Headlining the company’s brand is the Owlet Smart Sock, a connected wellness wearable that uses pulse oximetry to track a baby’s oxygen levels and heart rate during sleep. The company has combined this with the Owlet Cam, a WiFi-connected 1080p video camera baby monitor, and an app interface that parents can use to watch their child or to receive automatic alerts.

Owlet also sells an app-based healthy sleep program called Dream Lab and is building up to the release of a pregnancy-band wearable for expecting mothers.

As with all SPACs mergers, the news comes with an SEC filing that describes a company’s recent top-line financials, future product strategy and an (often rosy) look at its potential business.

In their initial slide deck, Owlet is reporting a 2019 net revenue of $49.8 million with a 46% gross margin, and estimates that 2020’s numbers will land at $75.2 million and 47.5%, representing 51% year-over-year growth. Go a few years further down the timeline, and the company said that it is hoping to reach a net revenue of up to $1.06 billion by 2025.

However, the company noted that its limited operating history includes net losses, and that it currently relies on sales of the Smart Sock “for the majority of our revenue and expect to continue to do so for the foreseeable future.”

To hit those higher benchmarks, the company said that it plans to expand its brand by releasing new connected products, pursuing the budding landscape of telehealth reimbursement and launching outside of the U.S.

In particular, the company said that it is seeking FDA marketing authorizations for new products that would shift the company’s lineup beyond the wellness and into the realm of medical devices.

Those listed by the company include the BabySat, an infant pulse oximeter designed for telehealth and intended for use by babies with health conditions, and an over-the-counter version of the Smart Sock with expanded claims, so that it can be used for telehealth and can opportunistically screen for health conditions. The company is currently seeking FDA authorization for the BabySat, and plans to do so in the future for the OTC Sock as well.

This strategy will be fueled by the new funds brought in from the SPAC deal and PIPE, according to the investor slide deck. Additionally, it plans to invest in its connected nursery, software and services platform; acquisitions; customer acquisition; international expansion; and infrastructure upgrades over the course of two-to-three years.

Smart baby-monitors and connected baby-tech like Owlet’s have long held a place in the digital health landscape. Investors have backed products ranging from smart baby monitors and wearables to sleep coaching and smart baby bottles, while tech shows over the years have frequently highlighted baby tech tools built with consumers in mind.

Owlet is also the latest in a growing number of health technology or consumer-health companies to enter the public markets via SPAC mergers. Among those who’ve jumped on board this bandwagon are Sharecare, Sema4, 23andME, Hims & Hers, Talkspace, Butterfly Network, UpHealth, Clover Health, Augmedix and SOC Telemed (with rumours circulating that Ro may be soon to follow as well).

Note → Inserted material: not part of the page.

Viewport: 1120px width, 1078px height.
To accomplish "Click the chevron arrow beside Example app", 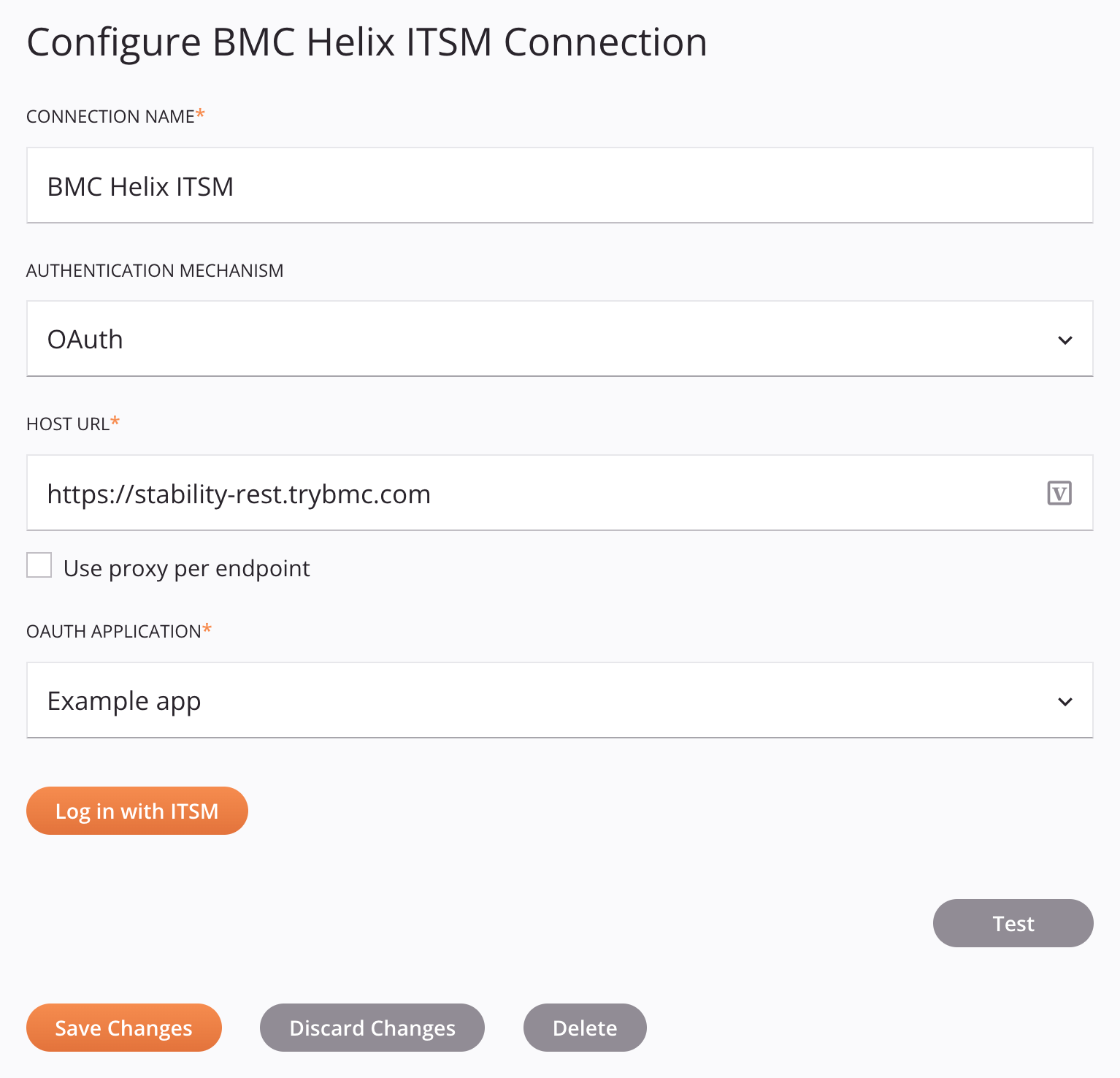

“We’re thrilled to partner with Sandbridge as we continue our goal of helping parents succeed in the parenting journey,” Kurt Workman, CEO and founder of Owlet, said in a statement.

“Ken Suslow and Domenico De Sole are category-defining modern brand creators, and will help usher Owlet into our next phase of growth as we expand our product suite and work to support family needs through some of the most crucial years of raising children. We look forward to further serving our current loyal customers as well as addressing a sizable untapped market, spanning multiple consumer touchpoints, and building Owlet into a vital family platform that will serve parents for generations to come.”